Copia Popolo d’Italia

Il 15 novembre 1914 Benito Mussolini, dopo aver abbandonato la direzione del quotidiano socialista “Avanti!”, perchè in disaccordo con la linea non interventista del partito nella prima Guerra Mondiale, a Milano fonda un nuovo quotidiano, “Il popolo d`Italia”, e con esso divulga i miti del rivoluzionarismo fascista. Dopo il raduno del marzo `19 di Piazza San Sepolcro, atto costitutivo del movimento dei Fasci di combattimento, il giornale diventa organo di un partito politico in formazione. Con la sconfitta alle elezioni del novembre 1919, che videro l`affermazione di Don Sturzo e dei cattolici del Partito Popolare, “Il popolo d`Italia” cambia ancora: i motivi polemici con il partito socialista vengono allargati a tutto il movimento operaio, mentre si sfumano i toni con i centri tradizionali del potere.

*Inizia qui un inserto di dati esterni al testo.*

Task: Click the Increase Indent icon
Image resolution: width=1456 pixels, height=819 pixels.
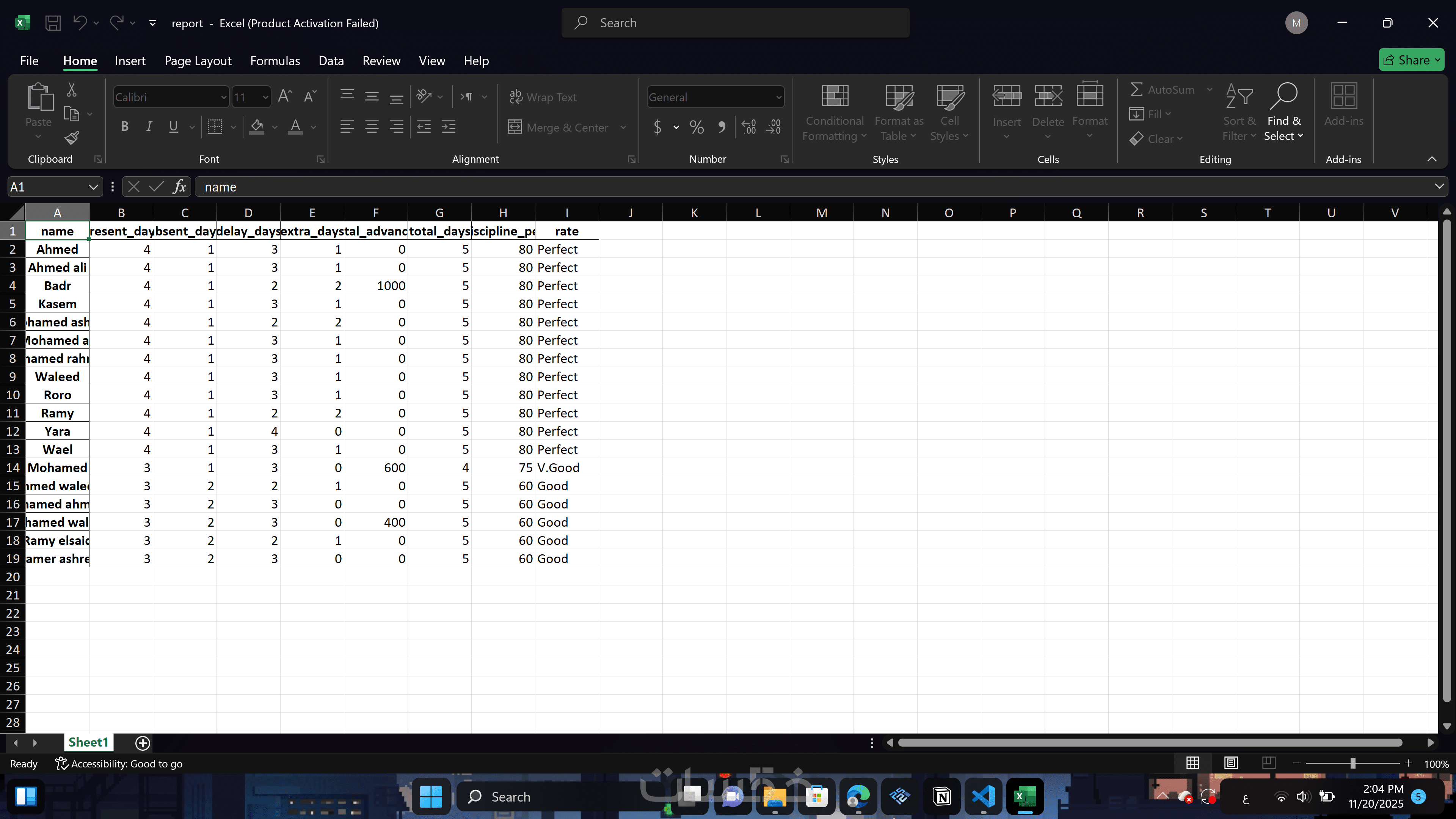Action: [449, 127]
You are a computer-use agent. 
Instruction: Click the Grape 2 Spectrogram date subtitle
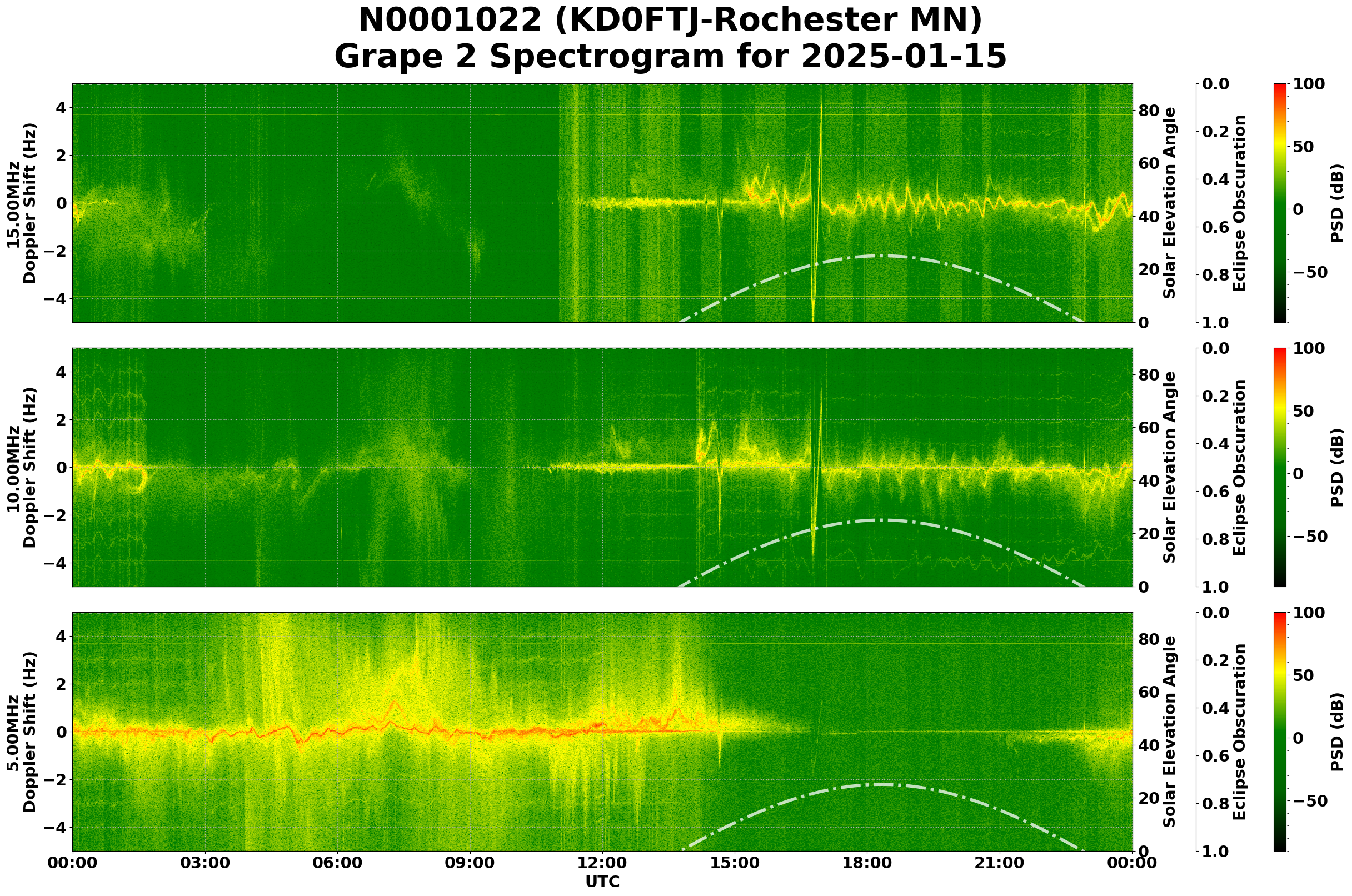point(670,57)
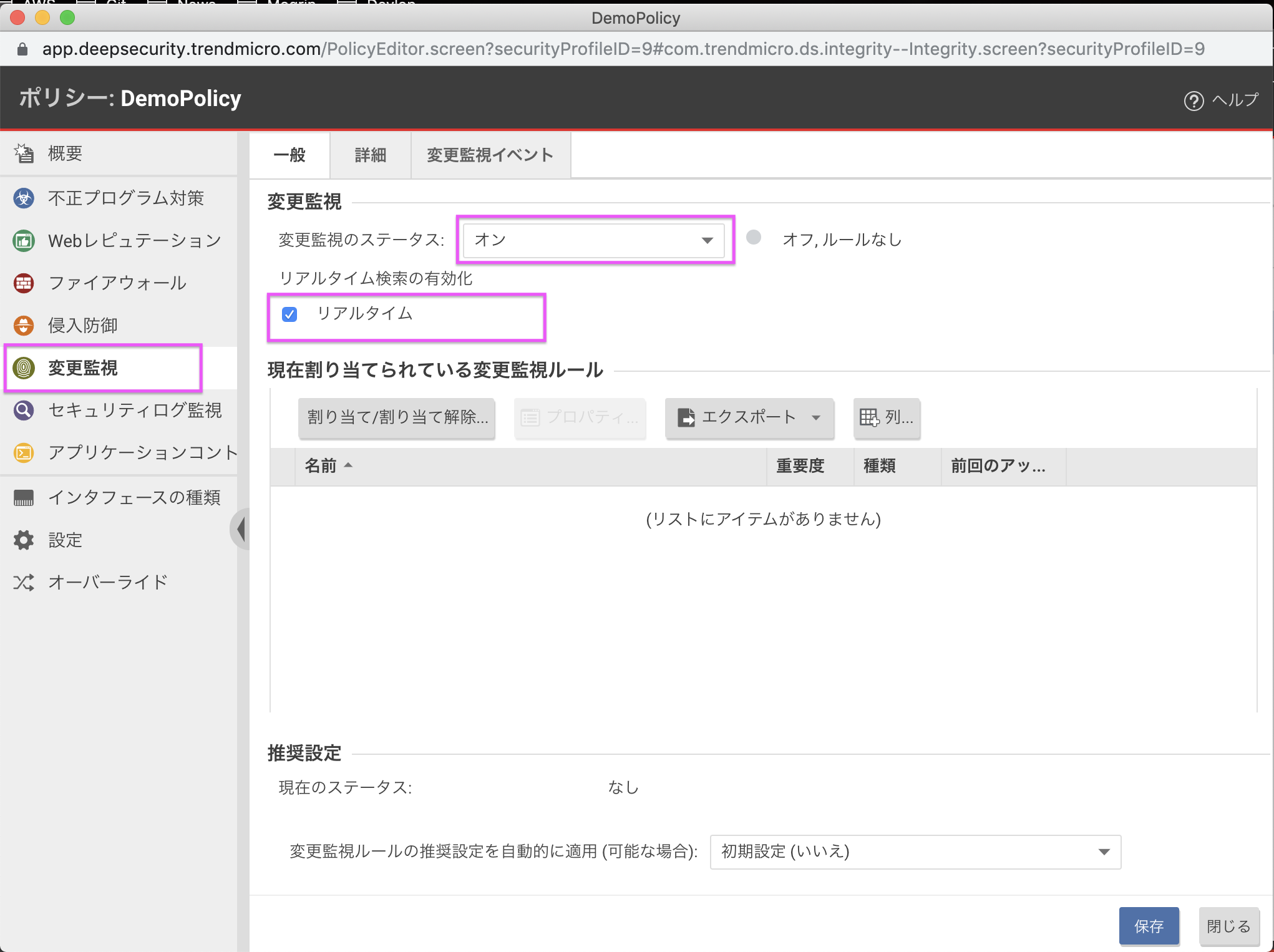Open the 概要 (Overview) section icon
Viewport: 1274px width, 952px height.
click(x=24, y=153)
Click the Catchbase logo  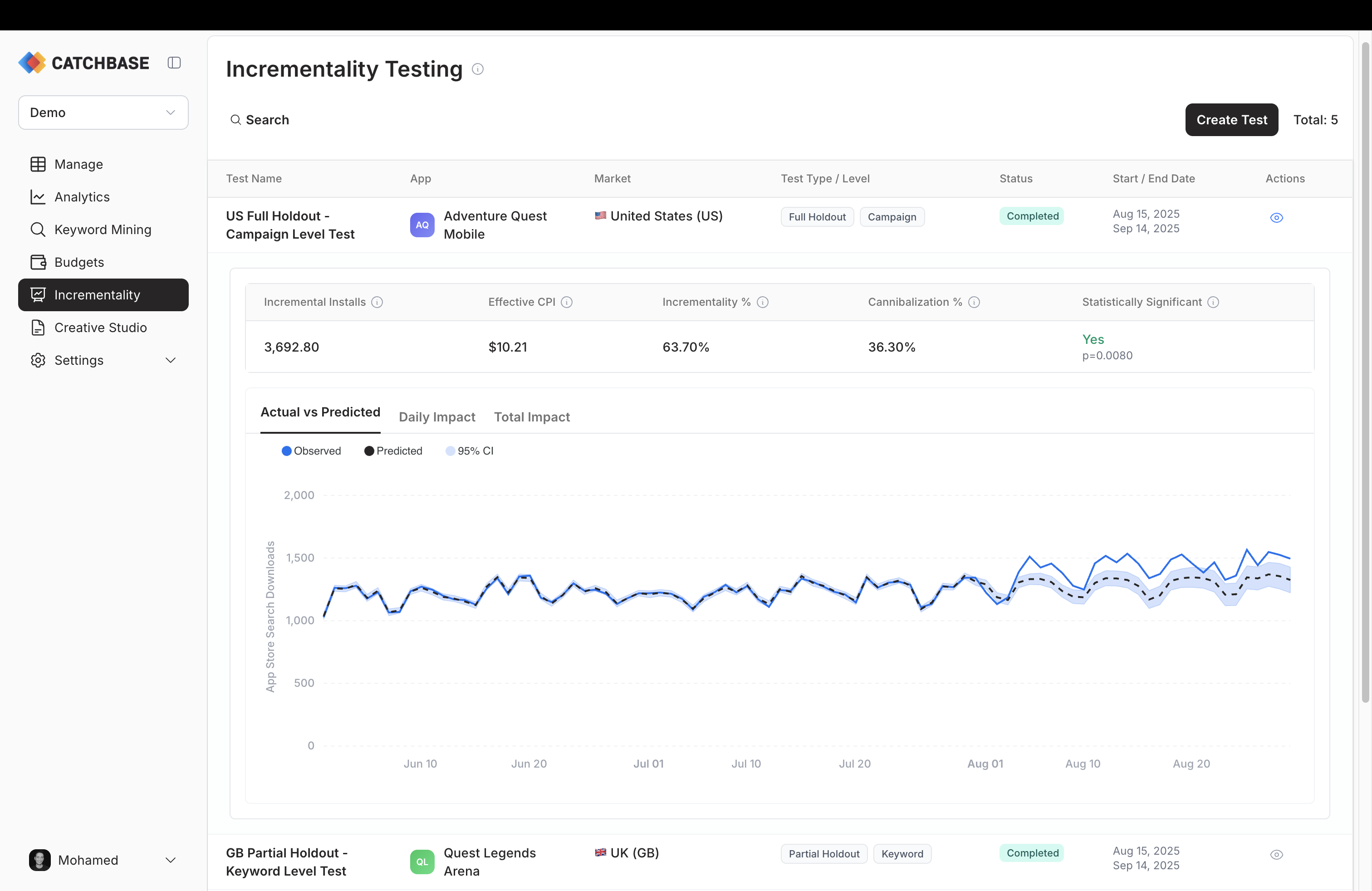click(83, 62)
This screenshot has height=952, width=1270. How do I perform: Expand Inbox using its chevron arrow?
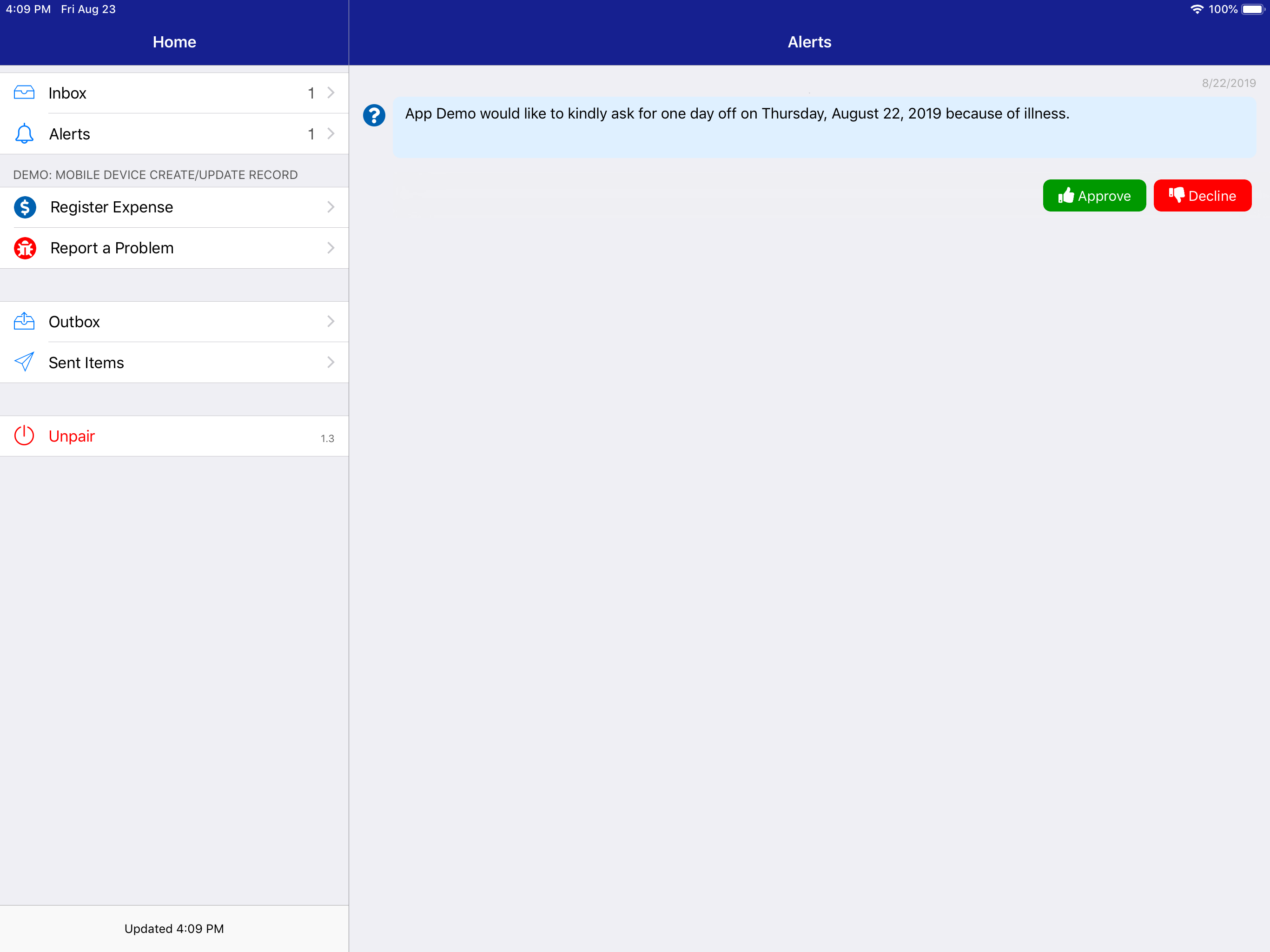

Si profila, agli inizi del 1920, quel ruolo di “guardia bianca” degli interessi padronali che i Fasci sono destinati a ricoprire di lì a qualche mese. Industriali e agrari finanziano il giornale e il movimento. Fra i suoi collaboratori, sindacalisti rivoluzionari, nazionalisti e transfughi del Partito Socialista Italiano. Vi sarà, quattro anni più tardi, anche Margherita Sarfatti.